Enable the alert to be active - the alert can be disabled later by editing it

Alert Name

User-chosen name for the alert

Alert Type

Type of comparison, such as data drift or performance decay

Configure Based On

Create alert based on status or threshold


What feature to compare for this alert, and the threshold to use for the alert

Breach Incidents

Optionally set the number of times the feature matches the threshold before triggering an alert

Email Address

Optionally provide an email address to use when an alert is triggered

The alert will show up on the list of Alerts once successfully created.

Alerts can be edited from the Alert List screen by selecting the Edit icon on the far right.


Thresholds can be set for each feature in a monitor. Rather than trigger a single alert when the threshold is exceeded, the threshold capability allows 2 different thresholds that can provode more granularity. The thresholds are:

  • Warning

  • Critical

If neither of those thresholds are exceeded, the monitor is considered to be “Healthy”. A summary of the threshold status is provided in the Monitor Dashboard and described at Threshold Status

An example of a Thresholds file is available at Thresholds File Example

Tickets Dashboard


A monitor Ticket can be created and managed from the Tickets tab. There are 2 types of tickets:

  • Incidents

  • Change Requests

Selecting one of the ticket types will bring up a ServiceNow window.

Alerts Dashboard


The Alerts Dashboard shows all of the alerts within DKube, across all of the monitors. It provides information on the monitor name, alert name, type of alert, and the timestamps. The user can go directly to the monitor by selecting the monitor name.

Monitor Details


The process of identifying the root cause of a monitor deviation involves successively reviewing more information on an Alert. From the Monitor Dashboard, select one of the monitors to find out more details on that monitor.

From the Monitor Summary dashboard, the details of a specific monitor can be viewed by selecting the monitor name.


This brings up a dashboard for that particular monitor, with the associated details. It includes:

  • A summary of the features and alerts status

  • A list of Alerts for that monitor only, for the selected timeframe

A summary of the Alert can be obtained by selecting the Alert name.


More details on the Alert can be obtained by selecting the “Details” button at the top right.

Data Drift


Selecting the Data Drift tab provides graphs and tables that help to identify what has drifted, with more information to determine why it has drifted.

The top graph overlays the number of production serving requests with the Alerts. This allows the Production Engineer to determine the amount of live inference traffic activity, and how it compares to the threshold alerts for the features.

The table below the summary graph provides visual and quantified information on how the selected features are changing, and how important a feature is to the resulting Model output.

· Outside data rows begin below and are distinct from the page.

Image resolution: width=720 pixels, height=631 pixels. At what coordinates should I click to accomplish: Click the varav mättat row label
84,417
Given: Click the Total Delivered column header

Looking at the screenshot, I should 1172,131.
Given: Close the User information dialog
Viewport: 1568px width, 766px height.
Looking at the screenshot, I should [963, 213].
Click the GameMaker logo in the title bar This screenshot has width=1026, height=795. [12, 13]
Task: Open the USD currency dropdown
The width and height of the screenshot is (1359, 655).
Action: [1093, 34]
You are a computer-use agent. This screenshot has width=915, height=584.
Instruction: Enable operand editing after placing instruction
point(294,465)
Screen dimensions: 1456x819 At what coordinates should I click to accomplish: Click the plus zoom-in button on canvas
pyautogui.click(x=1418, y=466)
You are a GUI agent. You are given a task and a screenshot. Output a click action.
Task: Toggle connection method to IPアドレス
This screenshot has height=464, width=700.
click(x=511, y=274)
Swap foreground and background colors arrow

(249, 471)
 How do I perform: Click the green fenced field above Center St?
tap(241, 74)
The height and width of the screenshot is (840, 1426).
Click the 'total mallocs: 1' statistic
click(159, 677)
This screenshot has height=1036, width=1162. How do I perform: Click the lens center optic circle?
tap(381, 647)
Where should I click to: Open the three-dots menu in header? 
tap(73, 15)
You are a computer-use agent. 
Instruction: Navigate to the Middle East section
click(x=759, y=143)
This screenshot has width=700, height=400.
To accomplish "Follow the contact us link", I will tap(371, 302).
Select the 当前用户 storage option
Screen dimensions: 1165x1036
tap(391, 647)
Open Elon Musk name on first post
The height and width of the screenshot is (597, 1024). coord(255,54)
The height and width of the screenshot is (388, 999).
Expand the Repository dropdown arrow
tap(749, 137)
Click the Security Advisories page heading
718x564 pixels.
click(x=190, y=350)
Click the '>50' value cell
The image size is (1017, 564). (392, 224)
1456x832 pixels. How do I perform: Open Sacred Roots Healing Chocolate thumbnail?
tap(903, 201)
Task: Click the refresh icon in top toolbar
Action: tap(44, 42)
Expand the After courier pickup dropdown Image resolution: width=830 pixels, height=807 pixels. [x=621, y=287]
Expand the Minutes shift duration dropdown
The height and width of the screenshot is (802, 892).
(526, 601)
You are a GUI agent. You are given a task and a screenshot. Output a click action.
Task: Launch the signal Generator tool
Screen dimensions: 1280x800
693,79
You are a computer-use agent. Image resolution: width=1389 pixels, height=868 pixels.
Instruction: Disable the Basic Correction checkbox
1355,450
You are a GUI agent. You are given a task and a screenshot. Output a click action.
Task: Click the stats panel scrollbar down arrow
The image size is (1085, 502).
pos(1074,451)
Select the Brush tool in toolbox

This allows the user to see if the original training data still matches the live inference data, and how the drfit varies over time. This might be a place to start for a retraining activity.

The tables reflect the selected timestamp from the graph above. Selecting different timestamps will bring up different tables.

Performance Decay


If Performance is selected, the graphs show how well the Model is performing based on the chosen Model metrics. The top graph combines the number of production requests and the number of alerts.

The bottom graph shows how the metrics are performing.

Configuration, Schema, & Alerts


The Configuration, Scheme, and Alert tabs allows the user to view the options used for the monitor.